OREANDA-NEWS. February 06, 2015. A European Central Bank decision to strike Greek bonds off its list of accepted collateral caused European shares and bonds to fall on Thursday, though losses were being cut and Wall Street looked set for a positive start.

As the ECB's move ratcheted up pressure on Greece's new anti-austerity government, the pan-European FTSEurofirst share index fell 0.4 percent after the euro tumbled overnight.

Greek bank shares plunged over 20 percent and the country's short-term debt yields surged to almost 20 percent . Both then pared their losses, leaving stocks down just 7 percent..

Futures markets pointed to 0.5-0.6 percent gains on Wall Street, after encouraging jobless claims data were released before Friday's non-farm payrolls figures.

In Europe, the ECB's move upped the stakes in a standoff between the rest of the euro zone and Greece, where a new government wants to rewrite its aid-for-reform agreements.

Greece's central bank will now have to provide the country's banks with billions of euros of emergency funding. The ECB's decision needs to be approved by its Governing Council, but some at the bank sound as if they are preparing to play hardball.

"ELA (Emergency liquidity assistance) should only be awarded for the short term and to solvent banks," Germany's ECB member and Bundesbank chief, Jens Weidmann, told the business newspaper Boersen Zeitung in an interview.

"I am of the view that we should apply strict standards with ELA. If that should have consequences for financial stability, then politicians must live up to their responsibilities."

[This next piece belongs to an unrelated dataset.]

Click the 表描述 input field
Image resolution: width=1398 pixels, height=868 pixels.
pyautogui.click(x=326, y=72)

The euro had dropped sharply after the ECB's move late on Wednesday, but it recovered on Thursday, helped by the strongest rise in German industrial orders since early 2008 .

The euro gained almost 1 percent on the dollar to put it back to \\$1.1480, where it had traded before the Greek bond ban. It also climbed more than 1 percent against the Swiss franc , as traders speculated that the Swiss National Bank was again buying euros to weaken the franc.

UKRAINE STRAIN

Oil markets steadied, after slumping nearly 10 percent in the previous session when the United States reported another rise in crude stockpiles, which had heightened worries about global oversupply.

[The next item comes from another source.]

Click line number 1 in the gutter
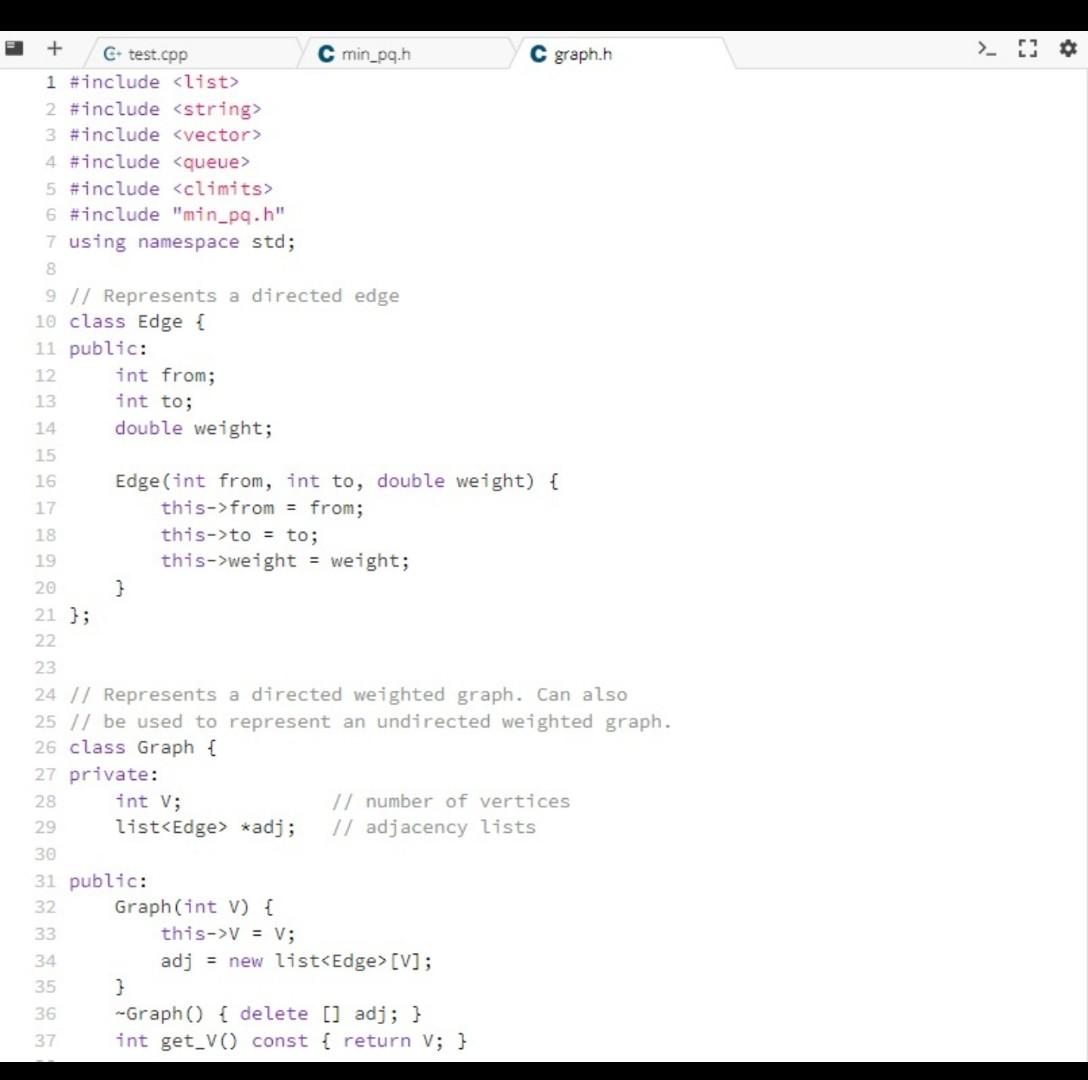The height and width of the screenshot is (1080, 1088). tap(50, 82)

Brent crude rose 83 cents to \\$54.99 a barrel, having fallen more than a dollar intra-day earlier. US crude added 60 cents to \\$49.05.

"It will be some time yet before we see any sustained trend reversal in oil prices," said Carsten Fritsch, analyst at Commerzbank. "There's no basis for a sustained recovery at the moment."

The Ukraine conflict was also back in focus. Russia accused the United States of trying to tear Ukraine away from it and warned any supply of US arms to Ukraine would pose a danger to Russia's national security.

The warning came as Ukraine's hryvnia slumped 34 percent after its central bank - which has been running out of reserves - scrapped daily auctions that have been propping up the currency.

It also hiked interest rates 5.5 percentage points to 19.5 percent, even though the economy is expected to face a recession this year.

"There is still panic on the market, connected with ongoing fighting," central bank governor Valeriia Gontareva said at a news conference.

Asian stock markets had been weighed down by Greek worries overnight, and China's move on Wednesday to ease its policy had pressured the region's currencies.

Japan's Nikkei fell 1 percent after rising 2 percent the previous session. Shares in South Korea, Malaysia and Singapore also fell and Chinese shares lost 1 percent.

The dollar was little changed against the yen at 117.35 yen and a touch softer against a basket of six major currencies. Safe-haven gold dipped to \\$1,262 an ounce, after adding 0.8 percent on Wednesday.

"We think the Greek issue will likely stir things up for a little while longer in the markets, which is why we think gold should benefit, likely at the expense of equities," INTL FCStone analyst Ed Meir said in a note.